Copy out every one of the items below word for word.

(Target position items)

***

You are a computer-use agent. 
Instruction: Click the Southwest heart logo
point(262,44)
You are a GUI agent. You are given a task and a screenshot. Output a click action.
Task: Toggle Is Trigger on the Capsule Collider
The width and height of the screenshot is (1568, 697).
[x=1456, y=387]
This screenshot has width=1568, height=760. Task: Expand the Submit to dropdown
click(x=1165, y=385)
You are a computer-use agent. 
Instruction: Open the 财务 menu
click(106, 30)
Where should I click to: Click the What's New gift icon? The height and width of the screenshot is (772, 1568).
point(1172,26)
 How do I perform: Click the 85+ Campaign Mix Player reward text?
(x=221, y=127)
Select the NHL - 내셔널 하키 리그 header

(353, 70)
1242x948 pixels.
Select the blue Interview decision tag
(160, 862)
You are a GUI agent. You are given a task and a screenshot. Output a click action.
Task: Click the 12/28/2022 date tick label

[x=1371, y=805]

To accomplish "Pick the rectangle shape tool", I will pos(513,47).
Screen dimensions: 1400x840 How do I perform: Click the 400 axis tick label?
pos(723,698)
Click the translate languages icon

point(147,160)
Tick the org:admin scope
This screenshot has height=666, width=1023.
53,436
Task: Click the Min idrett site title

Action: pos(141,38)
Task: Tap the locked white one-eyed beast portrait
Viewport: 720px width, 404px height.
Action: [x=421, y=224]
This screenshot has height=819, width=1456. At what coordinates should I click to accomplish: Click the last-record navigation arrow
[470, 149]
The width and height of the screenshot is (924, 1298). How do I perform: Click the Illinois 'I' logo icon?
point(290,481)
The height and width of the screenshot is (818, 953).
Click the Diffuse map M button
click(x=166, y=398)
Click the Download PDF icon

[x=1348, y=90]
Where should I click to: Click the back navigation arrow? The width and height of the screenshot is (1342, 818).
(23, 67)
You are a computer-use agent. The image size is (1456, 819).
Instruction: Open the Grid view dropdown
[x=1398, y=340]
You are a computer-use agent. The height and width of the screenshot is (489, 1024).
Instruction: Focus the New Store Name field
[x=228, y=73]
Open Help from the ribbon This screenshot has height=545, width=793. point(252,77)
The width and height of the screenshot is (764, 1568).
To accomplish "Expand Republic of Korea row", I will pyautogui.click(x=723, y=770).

***

*Exercise solution*.
You are a computer-use agent. 
Instruction: Click the Southwest heart logo
point(262,44)
You are a GUI agent. You are given a task and a screenshot. Output a click action.
Task: Toggle Is Trigger on the Capsule Collider
The width and height of the screenshot is (1568, 697).
[x=1456, y=387]
This screenshot has width=1568, height=760. Task: Expand the Submit to dropdown
click(x=1165, y=385)
You are a computer-use agent. 
Instruction: Open the 财务 menu
click(106, 30)
Where should I click to: Click the What's New gift icon? The height and width of the screenshot is (772, 1568).
point(1172,26)
 How do I perform: Click the 85+ Campaign Mix Player reward text?
(x=221, y=127)
Select the NHL - 내셔널 하키 리그 header

(353, 70)
1242x948 pixels.
Select the blue Interview decision tag
(160, 862)
You are a GUI agent. You are given a task and a screenshot. Output a click action.
Task: Click the 12/28/2022 date tick label

[x=1371, y=805]

To accomplish "Pick the rectangle shape tool", I will pos(513,47).
Screen dimensions: 1400x840 How do I perform: Click the 400 axis tick label?
pos(723,698)
Click the translate languages icon

point(147,160)
Tick the org:admin scope
This screenshot has height=666, width=1023.
53,436
Task: Click the Min idrett site title

Action: pos(141,38)
Task: Tap the locked white one-eyed beast portrait
Viewport: 720px width, 404px height.
Action: [x=421, y=224]
This screenshot has height=819, width=1456. At what coordinates should I click to accomplish: Click the last-record navigation arrow
[470, 149]
The width and height of the screenshot is (924, 1298). How do I perform: Click the Illinois 'I' logo icon?
point(290,481)
The height and width of the screenshot is (818, 953).
Click the Diffuse map M button
click(x=166, y=398)
Click the Download PDF icon

[x=1348, y=90]
Where should I click to: Click the back navigation arrow? The width and height of the screenshot is (1342, 818).
(23, 67)
You are a computer-use agent. The image size is (1456, 819).
Instruction: Open the Grid view dropdown
[x=1398, y=340]
You are a computer-use agent. The height and width of the screenshot is (489, 1024).
Instruction: Focus the New Store Name field
[x=228, y=73]
Open Help from the ribbon This screenshot has height=545, width=793. point(252,77)
The width and height of the screenshot is (764, 1568).
To accomplish "Expand Republic of Korea row", I will pyautogui.click(x=723, y=770).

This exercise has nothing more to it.